Extra care housing is often promoted as a break through model in the delivery of housing with care for older people. It offers a practical alternative to residential care, allowing older people to retain independence and control, with support and flexible personal care. Typically residents have a self- contained flat, access to communal facilities, with some meals provided. These core features are required as a condition of funding, although defining extra care isn’t clear cut.

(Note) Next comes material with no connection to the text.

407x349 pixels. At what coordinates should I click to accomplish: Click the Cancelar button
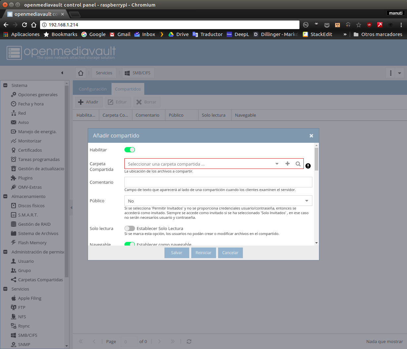[230, 252]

I’ve just attended the excellent Institute of Housing annual extra care conference in Nottingham, which explored the prospects for extra care. The topics discussed included cuts to Supporting People budgets, welfare benefit reform, possible future changes to security of tenure, new local planning structures, and the delivery of health and nursing care to schemes. All these issues, and many others, will have an impact on the sector – although no one is certain about what they will be. The conference discussed positive opportunities, as a result of deregulation and localism, but had some apprehension over the instability of revenue funding for retirement housing in both the private and social sector.
My own conclusion is that extra care will increasingly depend on income, where you live and how far your local authority has a joined-up approach to older people’s housing. Pressures on funding will mean it will increasingly cater for the frailest groups, rather than offering balanced communities – an important selling point for many schemes. It may become more difficult to move into rented extra care, unless your costs are covered by welfare benefits. Escalating service charges could exclude many self funders from the sector. Buying an extra care flat will also become more expensive as prices and charges rise. It will still make sense for many older people seeking to transfer the equity in their home rather than pay for residential care. If the Government offers greater practical support to the use of equity to pay for housing with care, the extra care model could thrive.

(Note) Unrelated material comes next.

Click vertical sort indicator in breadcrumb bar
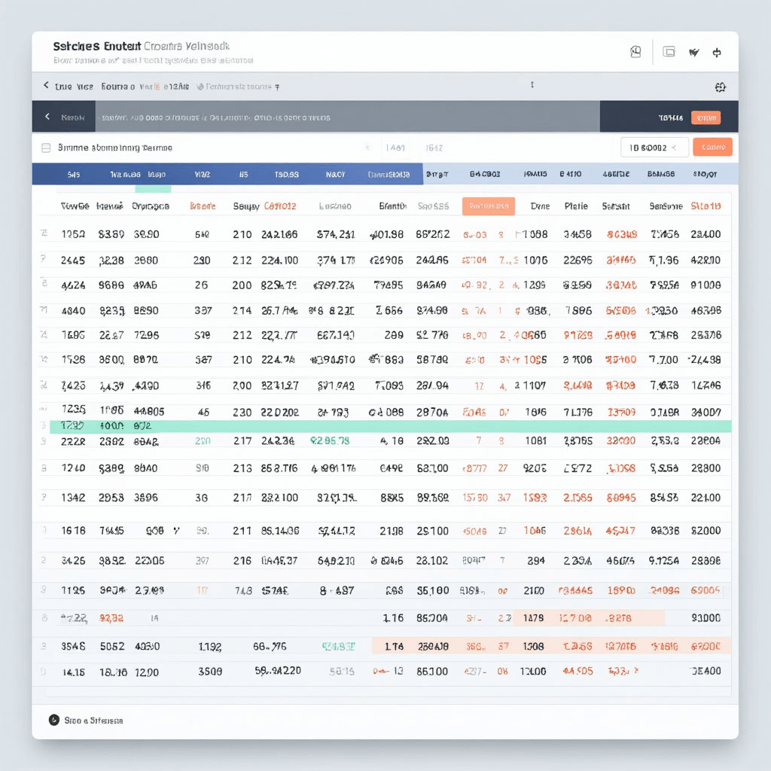Viewport: 771px width, 771px height. click(x=532, y=85)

A key question that struck me during discussion of flexible models of housing with care, is why it is economical to pay for 24 hour care in extra care but not for 24 hour cover in sheltered schemes with a similar or identical resident profile. Will more flexibility in the design of schemes and the levels of care, mean a move away from local authorities taking a blanket approach to existing sheltered scheme? Will they consider each scheme on its own merits and fund 24 hour onsite support where required?
Related to this debate Age UK is helping to promote the Joseph Rowntree Foundation ‘A Better Life’ initiative which aims to improve the lives of older people with high support needs – including those in extra care housing. This work reinforces the principle that policy decisions in this area must be informed by the views and experience of older residents themselves.